┌─ Entries supplied

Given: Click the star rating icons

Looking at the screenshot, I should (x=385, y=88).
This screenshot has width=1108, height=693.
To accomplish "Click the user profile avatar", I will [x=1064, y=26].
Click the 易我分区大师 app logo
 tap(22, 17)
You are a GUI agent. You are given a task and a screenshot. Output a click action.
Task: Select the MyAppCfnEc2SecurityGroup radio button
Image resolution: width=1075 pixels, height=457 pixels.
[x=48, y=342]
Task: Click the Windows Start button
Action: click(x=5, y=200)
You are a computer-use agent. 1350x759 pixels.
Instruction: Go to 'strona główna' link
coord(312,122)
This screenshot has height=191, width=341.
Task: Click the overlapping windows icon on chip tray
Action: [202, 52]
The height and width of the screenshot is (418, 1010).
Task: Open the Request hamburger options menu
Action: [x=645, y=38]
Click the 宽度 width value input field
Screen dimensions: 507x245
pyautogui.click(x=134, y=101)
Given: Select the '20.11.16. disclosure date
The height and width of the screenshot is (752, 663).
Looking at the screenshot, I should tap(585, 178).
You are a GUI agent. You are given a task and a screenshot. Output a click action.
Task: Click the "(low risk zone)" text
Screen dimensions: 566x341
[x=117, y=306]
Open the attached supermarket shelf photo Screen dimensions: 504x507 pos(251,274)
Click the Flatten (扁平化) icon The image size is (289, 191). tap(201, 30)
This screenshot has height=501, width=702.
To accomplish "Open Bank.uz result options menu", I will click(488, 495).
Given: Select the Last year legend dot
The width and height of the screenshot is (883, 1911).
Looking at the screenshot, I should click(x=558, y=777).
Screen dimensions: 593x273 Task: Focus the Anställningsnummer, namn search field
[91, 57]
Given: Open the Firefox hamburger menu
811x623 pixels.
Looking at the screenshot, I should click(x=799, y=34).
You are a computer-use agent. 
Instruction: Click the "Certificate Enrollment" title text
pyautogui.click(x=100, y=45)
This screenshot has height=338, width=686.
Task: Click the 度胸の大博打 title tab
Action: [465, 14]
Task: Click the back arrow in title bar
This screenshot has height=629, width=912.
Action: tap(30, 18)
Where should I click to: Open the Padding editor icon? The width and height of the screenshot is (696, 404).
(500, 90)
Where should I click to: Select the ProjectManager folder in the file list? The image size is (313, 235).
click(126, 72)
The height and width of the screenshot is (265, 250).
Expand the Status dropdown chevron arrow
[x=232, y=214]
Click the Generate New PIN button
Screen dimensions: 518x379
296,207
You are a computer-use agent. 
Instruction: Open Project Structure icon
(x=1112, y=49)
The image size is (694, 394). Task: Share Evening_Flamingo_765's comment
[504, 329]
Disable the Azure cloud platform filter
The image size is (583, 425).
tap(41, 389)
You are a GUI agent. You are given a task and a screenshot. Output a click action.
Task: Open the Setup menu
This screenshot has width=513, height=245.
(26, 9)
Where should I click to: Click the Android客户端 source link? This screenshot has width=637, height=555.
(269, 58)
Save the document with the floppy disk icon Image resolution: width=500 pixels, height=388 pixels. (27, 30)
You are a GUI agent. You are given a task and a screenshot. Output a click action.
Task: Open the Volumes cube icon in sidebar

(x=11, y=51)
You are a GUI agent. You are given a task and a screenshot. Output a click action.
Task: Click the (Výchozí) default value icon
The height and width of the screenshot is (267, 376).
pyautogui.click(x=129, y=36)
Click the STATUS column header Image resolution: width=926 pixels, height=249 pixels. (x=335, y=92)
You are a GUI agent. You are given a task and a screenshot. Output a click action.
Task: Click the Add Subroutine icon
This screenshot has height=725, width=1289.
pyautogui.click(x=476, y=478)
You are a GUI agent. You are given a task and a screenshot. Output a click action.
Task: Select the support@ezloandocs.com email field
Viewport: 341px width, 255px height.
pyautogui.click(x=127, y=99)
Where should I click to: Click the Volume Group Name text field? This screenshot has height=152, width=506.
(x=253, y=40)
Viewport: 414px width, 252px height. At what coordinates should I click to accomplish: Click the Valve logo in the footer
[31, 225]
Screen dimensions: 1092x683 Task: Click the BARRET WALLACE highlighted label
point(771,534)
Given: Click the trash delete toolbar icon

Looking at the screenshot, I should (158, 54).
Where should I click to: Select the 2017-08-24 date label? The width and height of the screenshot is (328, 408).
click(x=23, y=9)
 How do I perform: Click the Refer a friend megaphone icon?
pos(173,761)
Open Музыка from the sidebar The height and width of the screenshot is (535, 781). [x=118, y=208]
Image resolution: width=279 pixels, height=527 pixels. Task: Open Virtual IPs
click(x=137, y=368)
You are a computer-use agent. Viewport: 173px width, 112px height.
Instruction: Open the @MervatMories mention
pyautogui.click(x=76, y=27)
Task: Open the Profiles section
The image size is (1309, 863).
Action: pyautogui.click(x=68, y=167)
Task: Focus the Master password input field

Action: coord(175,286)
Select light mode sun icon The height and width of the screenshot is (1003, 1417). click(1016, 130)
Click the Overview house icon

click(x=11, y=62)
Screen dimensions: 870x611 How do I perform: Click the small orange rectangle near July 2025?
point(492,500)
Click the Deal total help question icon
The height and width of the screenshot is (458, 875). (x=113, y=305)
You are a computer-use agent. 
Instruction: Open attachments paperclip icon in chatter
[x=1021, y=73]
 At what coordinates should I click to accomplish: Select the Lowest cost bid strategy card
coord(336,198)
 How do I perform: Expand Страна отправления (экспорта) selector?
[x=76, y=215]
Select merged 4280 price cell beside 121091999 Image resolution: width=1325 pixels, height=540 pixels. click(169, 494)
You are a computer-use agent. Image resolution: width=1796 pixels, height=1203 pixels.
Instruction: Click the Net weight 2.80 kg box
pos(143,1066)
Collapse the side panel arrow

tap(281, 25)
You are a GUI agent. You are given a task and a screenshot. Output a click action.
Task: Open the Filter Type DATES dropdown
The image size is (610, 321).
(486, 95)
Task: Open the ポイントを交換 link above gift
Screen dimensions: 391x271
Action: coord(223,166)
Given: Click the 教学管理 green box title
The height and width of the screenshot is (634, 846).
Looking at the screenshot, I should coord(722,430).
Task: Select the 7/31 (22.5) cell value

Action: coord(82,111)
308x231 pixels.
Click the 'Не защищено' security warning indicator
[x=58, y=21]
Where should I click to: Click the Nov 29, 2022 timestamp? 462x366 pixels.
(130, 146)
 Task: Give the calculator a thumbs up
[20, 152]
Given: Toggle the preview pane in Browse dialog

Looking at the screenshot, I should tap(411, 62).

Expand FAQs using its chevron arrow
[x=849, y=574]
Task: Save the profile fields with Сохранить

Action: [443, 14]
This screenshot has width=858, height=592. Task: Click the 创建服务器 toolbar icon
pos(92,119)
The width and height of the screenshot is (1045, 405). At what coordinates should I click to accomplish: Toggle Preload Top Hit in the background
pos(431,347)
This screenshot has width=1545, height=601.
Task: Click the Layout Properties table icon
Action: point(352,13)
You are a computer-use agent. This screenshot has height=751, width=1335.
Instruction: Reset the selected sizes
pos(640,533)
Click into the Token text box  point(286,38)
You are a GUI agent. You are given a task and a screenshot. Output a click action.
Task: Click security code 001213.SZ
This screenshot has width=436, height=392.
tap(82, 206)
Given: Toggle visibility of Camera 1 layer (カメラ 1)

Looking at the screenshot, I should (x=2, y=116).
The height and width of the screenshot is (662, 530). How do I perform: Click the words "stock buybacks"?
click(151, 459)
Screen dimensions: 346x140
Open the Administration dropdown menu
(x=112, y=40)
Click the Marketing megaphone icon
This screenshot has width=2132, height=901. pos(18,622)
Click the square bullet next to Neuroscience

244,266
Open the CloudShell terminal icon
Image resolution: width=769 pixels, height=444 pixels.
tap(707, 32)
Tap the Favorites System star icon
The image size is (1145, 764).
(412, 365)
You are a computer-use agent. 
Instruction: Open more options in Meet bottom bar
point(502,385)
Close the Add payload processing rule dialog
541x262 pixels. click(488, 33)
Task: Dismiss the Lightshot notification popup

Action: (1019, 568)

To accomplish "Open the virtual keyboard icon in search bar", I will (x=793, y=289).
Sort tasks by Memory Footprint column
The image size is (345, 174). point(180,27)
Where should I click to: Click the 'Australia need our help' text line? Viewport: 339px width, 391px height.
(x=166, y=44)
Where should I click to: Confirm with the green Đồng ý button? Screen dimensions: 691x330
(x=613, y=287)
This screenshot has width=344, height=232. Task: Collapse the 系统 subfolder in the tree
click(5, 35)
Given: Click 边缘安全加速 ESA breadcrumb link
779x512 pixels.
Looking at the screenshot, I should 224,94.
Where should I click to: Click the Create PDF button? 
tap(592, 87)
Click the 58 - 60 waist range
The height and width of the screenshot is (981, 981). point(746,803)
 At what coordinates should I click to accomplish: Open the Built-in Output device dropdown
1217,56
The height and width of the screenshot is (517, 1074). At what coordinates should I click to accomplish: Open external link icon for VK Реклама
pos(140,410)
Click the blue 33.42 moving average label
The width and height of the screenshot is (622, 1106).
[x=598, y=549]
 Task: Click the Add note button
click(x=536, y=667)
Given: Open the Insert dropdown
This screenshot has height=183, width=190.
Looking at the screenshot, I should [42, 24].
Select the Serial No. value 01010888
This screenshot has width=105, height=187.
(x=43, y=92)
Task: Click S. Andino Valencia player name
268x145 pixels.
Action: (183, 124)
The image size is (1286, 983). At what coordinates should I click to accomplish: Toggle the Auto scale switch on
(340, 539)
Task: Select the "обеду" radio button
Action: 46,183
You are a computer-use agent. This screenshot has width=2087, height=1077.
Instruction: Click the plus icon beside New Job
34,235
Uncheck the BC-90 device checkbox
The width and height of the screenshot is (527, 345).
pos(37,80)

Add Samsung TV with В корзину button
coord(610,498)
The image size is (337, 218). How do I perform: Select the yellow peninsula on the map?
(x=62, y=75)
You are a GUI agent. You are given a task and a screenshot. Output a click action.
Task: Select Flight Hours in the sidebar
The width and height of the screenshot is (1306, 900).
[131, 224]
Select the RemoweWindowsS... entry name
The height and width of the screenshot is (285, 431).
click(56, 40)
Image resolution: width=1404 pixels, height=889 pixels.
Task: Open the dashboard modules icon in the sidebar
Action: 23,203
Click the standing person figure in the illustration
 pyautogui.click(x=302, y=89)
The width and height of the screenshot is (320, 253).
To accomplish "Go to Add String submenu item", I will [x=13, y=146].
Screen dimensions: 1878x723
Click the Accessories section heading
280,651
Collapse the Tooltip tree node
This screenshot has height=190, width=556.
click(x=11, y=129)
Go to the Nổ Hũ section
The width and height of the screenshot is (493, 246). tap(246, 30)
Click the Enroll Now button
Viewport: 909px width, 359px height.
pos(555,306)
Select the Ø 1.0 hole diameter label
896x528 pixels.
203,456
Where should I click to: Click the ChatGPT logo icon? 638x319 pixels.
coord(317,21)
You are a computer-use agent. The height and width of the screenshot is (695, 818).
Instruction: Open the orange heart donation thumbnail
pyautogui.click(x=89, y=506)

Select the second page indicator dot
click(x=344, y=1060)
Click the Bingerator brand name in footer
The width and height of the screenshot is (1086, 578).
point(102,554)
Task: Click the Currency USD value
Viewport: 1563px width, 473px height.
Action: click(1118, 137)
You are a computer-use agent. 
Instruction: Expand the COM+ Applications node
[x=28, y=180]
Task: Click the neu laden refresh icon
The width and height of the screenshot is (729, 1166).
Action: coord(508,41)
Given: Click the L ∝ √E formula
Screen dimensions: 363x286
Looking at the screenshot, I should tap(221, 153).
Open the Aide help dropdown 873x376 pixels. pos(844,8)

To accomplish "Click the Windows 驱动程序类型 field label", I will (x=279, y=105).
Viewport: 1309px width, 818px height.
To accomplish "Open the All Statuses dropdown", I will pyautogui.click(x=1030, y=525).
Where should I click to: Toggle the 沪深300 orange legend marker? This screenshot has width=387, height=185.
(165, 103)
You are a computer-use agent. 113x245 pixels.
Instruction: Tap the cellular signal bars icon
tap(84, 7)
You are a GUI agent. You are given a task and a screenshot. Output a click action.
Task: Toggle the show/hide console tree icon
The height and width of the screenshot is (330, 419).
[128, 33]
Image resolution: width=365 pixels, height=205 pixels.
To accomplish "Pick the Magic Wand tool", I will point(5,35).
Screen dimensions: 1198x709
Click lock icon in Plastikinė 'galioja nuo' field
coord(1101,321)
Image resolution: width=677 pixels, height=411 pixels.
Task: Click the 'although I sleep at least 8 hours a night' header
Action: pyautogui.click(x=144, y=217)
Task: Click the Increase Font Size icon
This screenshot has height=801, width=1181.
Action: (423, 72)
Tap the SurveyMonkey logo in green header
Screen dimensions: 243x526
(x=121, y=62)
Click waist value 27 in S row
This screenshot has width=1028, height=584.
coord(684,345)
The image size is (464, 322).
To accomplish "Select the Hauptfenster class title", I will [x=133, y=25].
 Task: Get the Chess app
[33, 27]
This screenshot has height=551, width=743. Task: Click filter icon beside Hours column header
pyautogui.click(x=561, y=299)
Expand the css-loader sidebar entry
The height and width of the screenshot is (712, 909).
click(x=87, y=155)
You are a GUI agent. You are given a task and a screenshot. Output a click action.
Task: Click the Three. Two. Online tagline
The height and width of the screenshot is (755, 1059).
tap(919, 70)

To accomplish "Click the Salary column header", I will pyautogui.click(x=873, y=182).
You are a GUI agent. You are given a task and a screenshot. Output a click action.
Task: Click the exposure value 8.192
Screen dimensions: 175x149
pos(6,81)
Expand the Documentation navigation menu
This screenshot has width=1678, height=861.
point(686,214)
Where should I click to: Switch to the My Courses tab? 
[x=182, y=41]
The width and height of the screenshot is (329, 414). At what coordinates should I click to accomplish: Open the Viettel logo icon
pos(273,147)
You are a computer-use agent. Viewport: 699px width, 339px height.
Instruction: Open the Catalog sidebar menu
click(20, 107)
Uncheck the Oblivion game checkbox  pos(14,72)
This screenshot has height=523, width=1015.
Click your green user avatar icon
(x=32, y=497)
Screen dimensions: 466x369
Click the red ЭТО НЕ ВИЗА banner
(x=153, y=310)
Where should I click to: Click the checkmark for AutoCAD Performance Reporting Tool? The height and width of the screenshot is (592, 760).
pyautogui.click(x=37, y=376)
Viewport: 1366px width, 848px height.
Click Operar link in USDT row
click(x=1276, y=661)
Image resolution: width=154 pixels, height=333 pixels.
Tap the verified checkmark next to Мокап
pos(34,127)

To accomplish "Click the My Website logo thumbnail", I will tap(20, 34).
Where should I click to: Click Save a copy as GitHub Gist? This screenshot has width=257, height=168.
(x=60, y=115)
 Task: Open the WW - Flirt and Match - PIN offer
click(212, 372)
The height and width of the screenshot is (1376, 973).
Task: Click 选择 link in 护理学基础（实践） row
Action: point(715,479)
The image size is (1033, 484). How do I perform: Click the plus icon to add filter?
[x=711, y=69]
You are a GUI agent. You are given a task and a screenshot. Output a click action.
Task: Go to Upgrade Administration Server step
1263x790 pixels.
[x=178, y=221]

└─

The request: Reproduce the records starting at the line that contains "Given: Select the Last year legend dot" and stopping after the line that contains "tap(41, 389)", changing "Firefox" to "Chrome" and leaving everything else unchanged.

Response:
Given: Select the Last year legend dot
The width and height of the screenshot is (883, 1911).
Looking at the screenshot, I should click(x=558, y=777).
Screen dimensions: 593x273 Task: Focus the Anställningsnummer, namn search field
[91, 57]
Given: Open the Chrome hamburger menu
811x623 pixels.
Looking at the screenshot, I should click(x=799, y=34).
You are a computer-use agent. 
Instruction: Click the "Certificate Enrollment" title text
pyautogui.click(x=100, y=45)
This screenshot has height=338, width=686.
Task: Click the 度胸の大博打 title tab
Action: [465, 14]
Task: Click the back arrow in title bar
This screenshot has height=629, width=912.
Action: tap(30, 18)
Where should I click to: Open the Padding editor icon? The width and height of the screenshot is (696, 404).
(500, 90)
Where should I click to: Select the ProjectManager folder in the file list? The image size is (313, 235).
click(126, 72)
The height and width of the screenshot is (265, 250).
Expand the Status dropdown chevron arrow
[x=232, y=214]
Click the Generate New PIN button
Screen dimensions: 518x379
296,207
You are a computer-use agent. 
Instruction: Open Project Structure icon
(x=1112, y=49)
The image size is (694, 394). Task: Share Evening_Flamingo_765's comment
[504, 329]
Disable the Azure cloud platform filter
The image size is (583, 425).
tap(41, 389)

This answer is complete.